# What is being asked
Your answer must be the full set of entries, repeated exactly.

---------- Source information ----------

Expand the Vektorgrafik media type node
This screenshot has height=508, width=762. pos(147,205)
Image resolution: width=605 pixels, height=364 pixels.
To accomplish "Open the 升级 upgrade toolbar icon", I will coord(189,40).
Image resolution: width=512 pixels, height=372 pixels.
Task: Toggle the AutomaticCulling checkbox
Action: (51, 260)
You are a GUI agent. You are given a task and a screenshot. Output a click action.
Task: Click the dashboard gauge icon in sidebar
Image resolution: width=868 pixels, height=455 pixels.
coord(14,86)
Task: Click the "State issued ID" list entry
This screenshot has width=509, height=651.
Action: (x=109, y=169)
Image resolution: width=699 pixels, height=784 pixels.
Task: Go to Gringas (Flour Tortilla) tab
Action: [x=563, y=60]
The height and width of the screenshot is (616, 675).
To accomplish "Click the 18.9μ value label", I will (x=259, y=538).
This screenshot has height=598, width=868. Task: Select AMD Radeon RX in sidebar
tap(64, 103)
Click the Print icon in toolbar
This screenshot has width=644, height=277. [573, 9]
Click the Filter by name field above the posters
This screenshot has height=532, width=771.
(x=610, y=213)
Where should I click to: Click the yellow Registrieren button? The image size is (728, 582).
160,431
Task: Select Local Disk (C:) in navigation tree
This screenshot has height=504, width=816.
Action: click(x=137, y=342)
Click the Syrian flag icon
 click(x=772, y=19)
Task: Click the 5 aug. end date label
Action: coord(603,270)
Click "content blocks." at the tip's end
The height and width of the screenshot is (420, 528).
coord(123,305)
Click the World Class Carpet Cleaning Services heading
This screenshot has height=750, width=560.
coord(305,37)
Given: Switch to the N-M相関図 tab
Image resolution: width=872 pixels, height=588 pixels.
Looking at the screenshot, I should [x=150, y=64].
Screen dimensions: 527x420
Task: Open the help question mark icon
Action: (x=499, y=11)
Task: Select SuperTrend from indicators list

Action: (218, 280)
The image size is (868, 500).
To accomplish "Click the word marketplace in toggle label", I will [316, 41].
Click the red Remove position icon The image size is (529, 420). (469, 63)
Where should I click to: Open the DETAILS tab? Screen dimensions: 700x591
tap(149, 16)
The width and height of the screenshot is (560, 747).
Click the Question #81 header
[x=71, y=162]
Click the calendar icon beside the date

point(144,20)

----------

# Solution to the problem
Expand the Vektorgrafik media type node
This screenshot has height=508, width=762. pos(147,205)
Image resolution: width=605 pixels, height=364 pixels.
To accomplish "Open the 升级 upgrade toolbar icon", I will coord(189,40).
Image resolution: width=512 pixels, height=372 pixels.
Task: Toggle the AutomaticCulling checkbox
Action: (51, 260)
You are a GUI agent. You are given a task and a screenshot. Output a click action.
Task: Click the dashboard gauge icon in sidebar
Image resolution: width=868 pixels, height=455 pixels.
coord(14,86)
Task: Click the "State issued ID" list entry
This screenshot has width=509, height=651.
Action: (x=109, y=169)
Image resolution: width=699 pixels, height=784 pixels.
Task: Go to Gringas (Flour Tortilla) tab
Action: [x=563, y=60]
The height and width of the screenshot is (616, 675).
To accomplish "Click the 18.9μ value label", I will (x=259, y=538).
This screenshot has height=598, width=868. Task: Select AMD Radeon RX in sidebar
tap(64, 103)
Click the Print icon in toolbar
This screenshot has width=644, height=277. [573, 9]
Click the Filter by name field above the posters
This screenshot has height=532, width=771.
(x=610, y=213)
Where should I click to: Click the yellow Registrieren button? The image size is (728, 582).
160,431
Task: Select Local Disk (C:) in navigation tree
This screenshot has height=504, width=816.
Action: click(x=137, y=342)
Click the Syrian flag icon
 click(x=772, y=19)
Task: Click the 5 aug. end date label
Action: coord(603,270)
Click "content blocks." at the tip's end
The height and width of the screenshot is (420, 528).
coord(123,305)
Click the World Class Carpet Cleaning Services heading
This screenshot has height=750, width=560.
coord(305,37)
Given: Switch to the N-M相関図 tab
Image resolution: width=872 pixels, height=588 pixels.
Looking at the screenshot, I should [x=150, y=64].
Screen dimensions: 527x420
Task: Open the help question mark icon
Action: (x=499, y=11)
Task: Select SuperTrend from indicators list

Action: (218, 280)
The image size is (868, 500).
To accomplish "Click the word marketplace in toggle label", I will [316, 41].
Click the red Remove position icon The image size is (529, 420). (469, 63)
Where should I click to: Open the DETAILS tab? Screen dimensions: 700x591
tap(149, 16)
The width and height of the screenshot is (560, 747).
Click the Question #81 header
[x=71, y=162]
Click the calendar icon beside the date

point(144,20)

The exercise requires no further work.